The Elderling met his gaze. ‘I am a man, despite my appearance. I eat what you would eat. Bread, meat, fruit, vegetables. Hot tea. Good wine. Clean food of any kind would be welcome to me.’

The Duke could hear some relief in the creature’s voice. He had understood that he was to be treated well and given time to heal. There was no need to put any other thought in his mind.

‘If you will but give me ink and paper,’ the creature said, ‘I will compose a letter to my family. They will ransom me.’

‘And your dragon? Did not you say you sang for a dragon? What might he give for your safe return?’

The Elderling smiled but there was a wry twist to his mouth. ‘It is hard for me to say. Nothing at all, perhaps. Tintaglia does not act by predictable human standards. At any moment of any hour, her fancy toward me might change. But I think you would win her goodwill if I were returned safely to where she could eventually find me again.’

‘Then you do not know where she is?’ The possibility of holding this Selden hostage and luring his dragon in to where it could be slain and butchered faded a bit. If he was telling the truth at all. Dragons were notorious liars.

‘Held in captivity as I was, I was carried far from where I might expect to see her. Possibly she believes I have abandoned her. In any case, it has been years since I have seen her.’

Not the most encouraging news. ‘But you come from the Rain Wilds?
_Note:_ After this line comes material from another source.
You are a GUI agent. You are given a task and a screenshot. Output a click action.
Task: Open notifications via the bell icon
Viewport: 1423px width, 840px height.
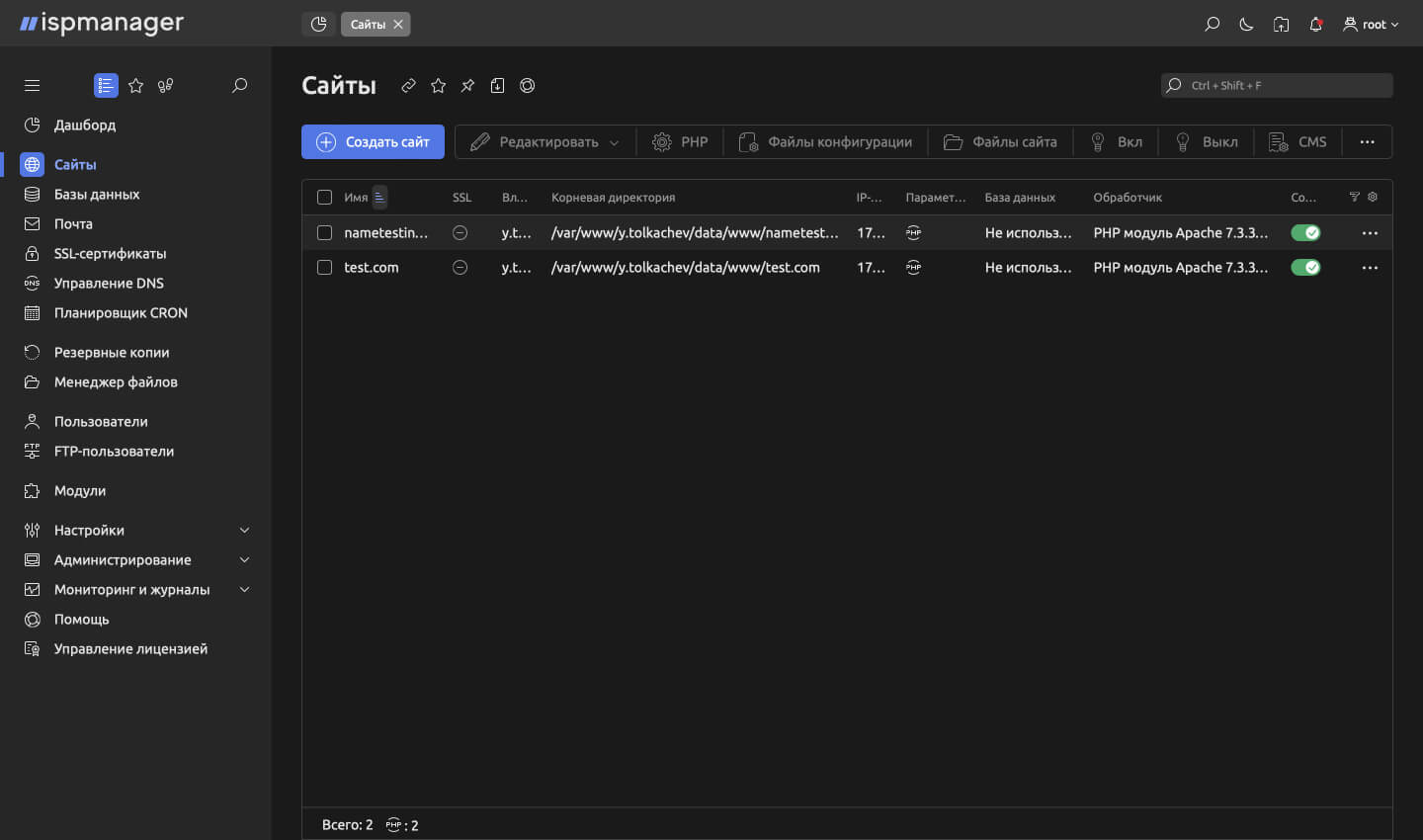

And there they have many dragons, do they not?’

The creature drew breath to speak, seemed to waver in his resolve and then said, ‘The rumour of the dragons hatching went far and wide when it happened. I have not been home for a long time. I cannot say with certainty how the dragons that hatched there have fared.’

Did the creature sense that there was a bargain to be struck? Let him think on it, then, but best not to let him know the Duke’s life depended on it. He heard the footfalls of the gaoler and Ellik as they approached the doorway and nodded gravely to the creature.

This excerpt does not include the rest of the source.